** Provided data follows **

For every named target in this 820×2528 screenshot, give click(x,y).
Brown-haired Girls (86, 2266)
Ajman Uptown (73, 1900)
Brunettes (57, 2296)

** End of Provided data **
** Provided data follows **

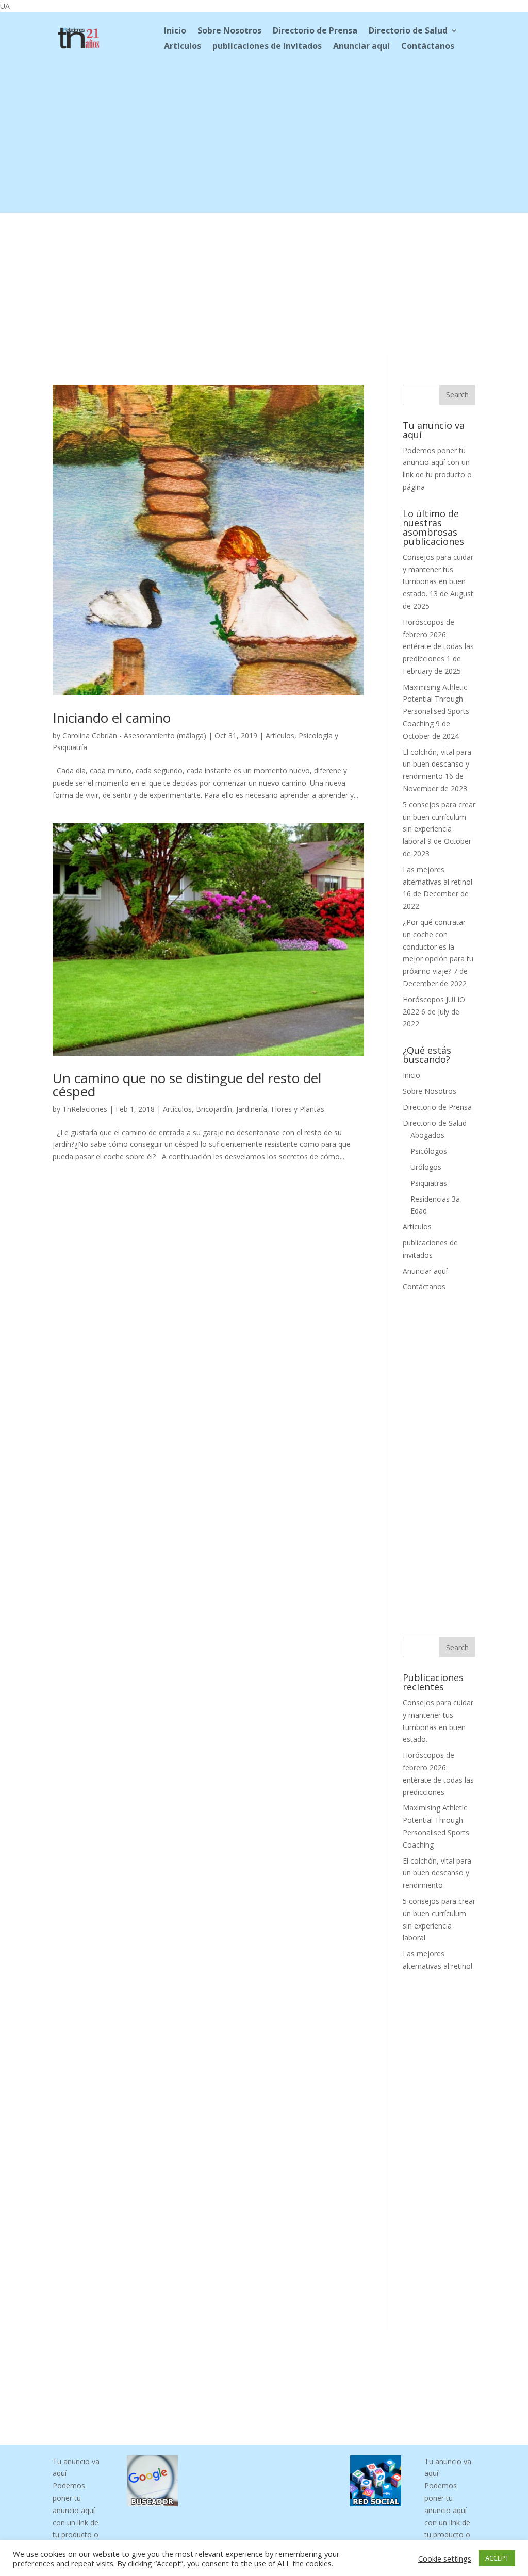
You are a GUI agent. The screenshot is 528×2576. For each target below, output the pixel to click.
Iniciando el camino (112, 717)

** End of Provided data **

* About this task *
All lines holding the word "click" must be found in the listing and copied.

* Result of the task *
For every named target in this 820×2528 screenshot, give click(x,y).
You are a GUI agent. The screenshot is 528×2576. For each target below, output the pixel to click.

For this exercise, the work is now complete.